Zwei ältere Bergler sehen mich danach und verpacken ihren Kommentar in eine knappe Frage „Nasse Erlebnisse gehabt??“
Das auch. Ja. Die Kamera im Wasser, mit ihm ein paar andere Objektive und mehr. Alles ist heil geblieben. An der Oberen Boasligbrücke lasse ich Wasser ab. Trockenen Fußes mache ich noch ein paar Bilder. Im letzten Jahr wurde des Geländer erneuert und der Übergang saniert.
Ein Jahr danach sieht alles schon wieder sehr „gewachsen“ aus. Nur das Wasser ist neu. Das ist es immer. Unser Trinkwasser in Obermieming.
„So wie der Mieminger Ferner, speisen alle anderen Schneefelder, zwischen Wank und Griesspitzen den Stöttlbach mit ihrem Schmelzwasser. Lawinenabgänge im Frühjahr füttern die Schneefelder.
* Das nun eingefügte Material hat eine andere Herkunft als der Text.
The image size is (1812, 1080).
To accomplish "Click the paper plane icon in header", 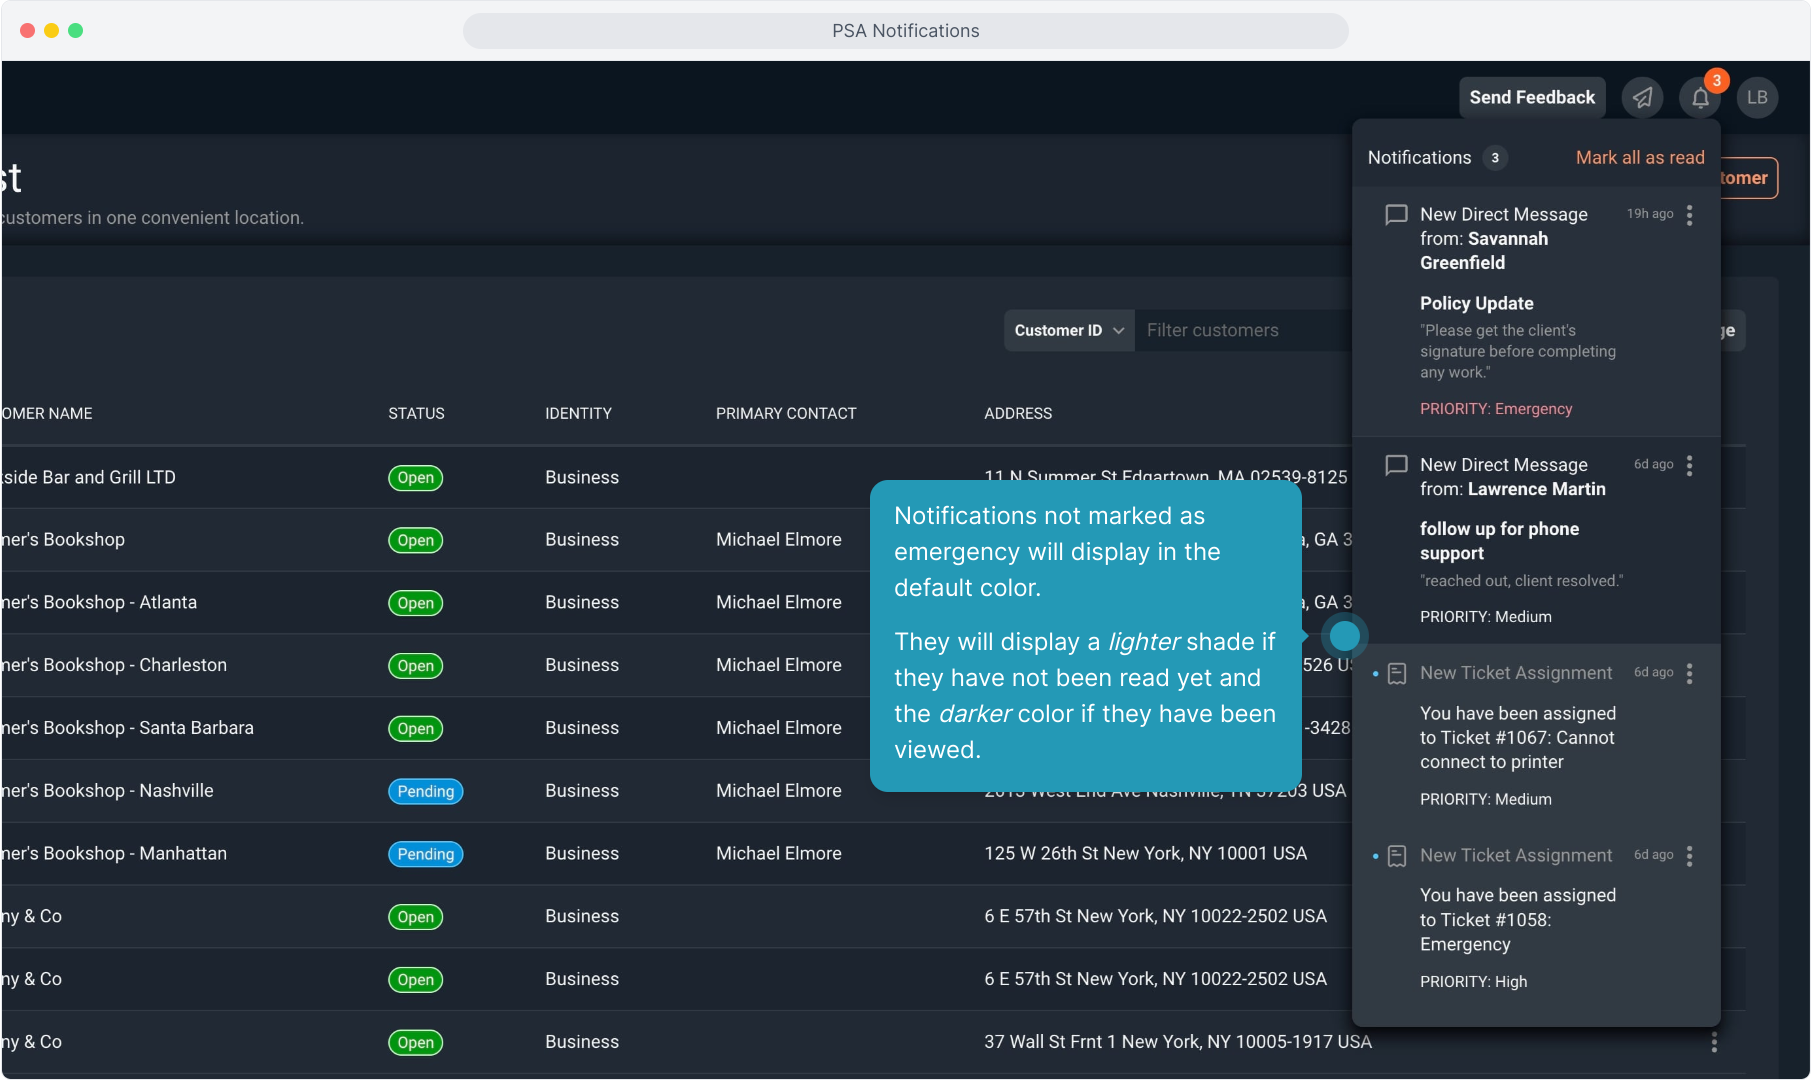I will point(1642,98).
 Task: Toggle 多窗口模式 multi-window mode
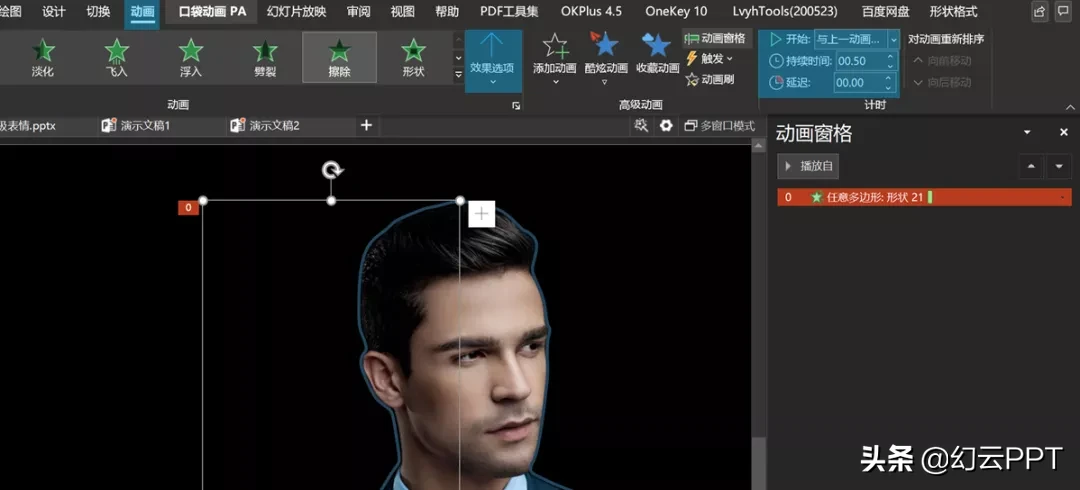719,126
Das Quellwasser des Stöttbachs und der Judenklamm, versorgen seit Jahrhunderten Mensch und Vieh mit frischem Wasser.“ Aus: Flüssiges Gold – Spurensuche im Quellgebiet des Stöttlbachs, 16. Juli 2014, Mieming.online
Man schämt sich ein wenig, bei dem Gedanken, dass es viele Menschen auf dieser Welt gibt, die für ein paar Liter Wasser täglich meilenweit durch ihr trockenes Land gehen.
Ich verneige mich vor dem Marien-Marterl an der Oberen Boasligbrücke. Jetzt ist Zeit, um mal wieder in stiller Andacht danke zu sagen. Mein nächster Weg führt zum „Gachen Blick“. Was ich dabei sehe und erlebe schreibe ich in einer anderen Geschichte.